INFORMATION: Begin

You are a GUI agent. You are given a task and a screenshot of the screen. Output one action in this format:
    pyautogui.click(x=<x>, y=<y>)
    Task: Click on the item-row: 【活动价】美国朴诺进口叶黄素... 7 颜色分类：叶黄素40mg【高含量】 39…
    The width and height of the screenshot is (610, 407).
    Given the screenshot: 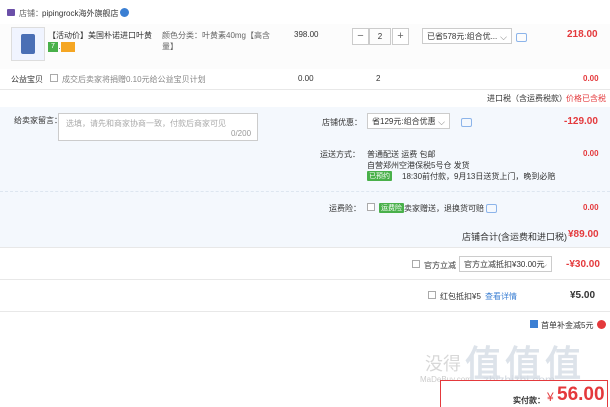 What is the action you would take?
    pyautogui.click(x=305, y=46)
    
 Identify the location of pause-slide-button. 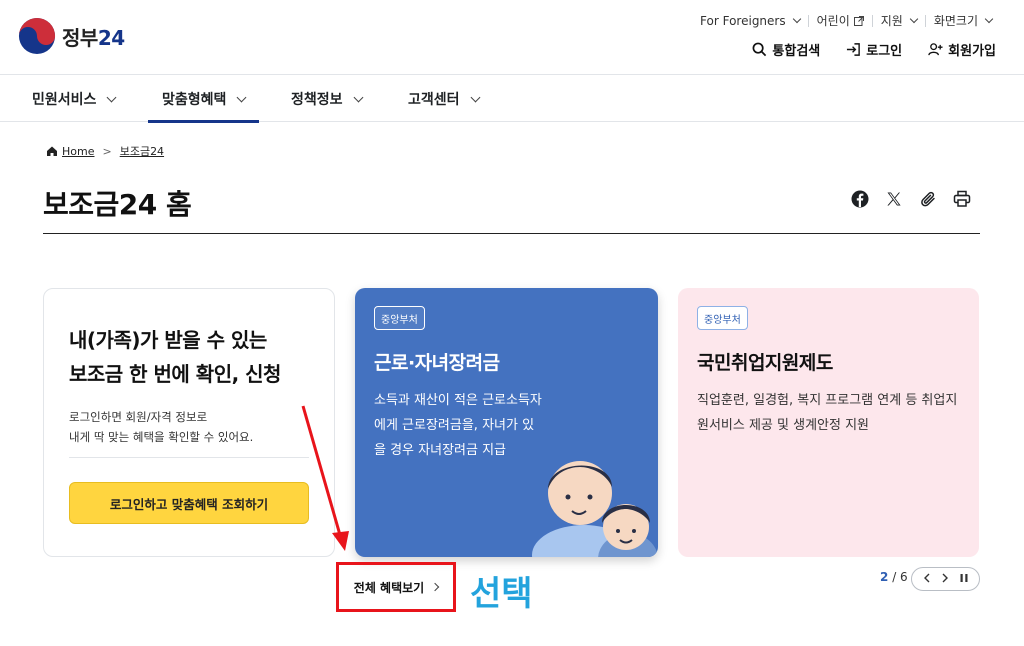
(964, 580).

INFORMATION: End

AIM OF THE EXERCISE —
Rewrite the data from its first line up to and including the line with "The width and" as a JSON list of strings, one string per line, omitting blank lines.

ANSWER SPACE —
[
  "You are a GUI agent. You are given a task and a screenshot of the screen. Output one action in this format:",
  "    pyautogui.click(x=<x>, y=<y>)",
  "    Task: Click on the item-row: 【活动价】美国朴诺进口叶黄素... 7 颜色分类：叶黄素40mg【高含量】 39…",
  "    The width and height of the screenshot is (610, 407)."
]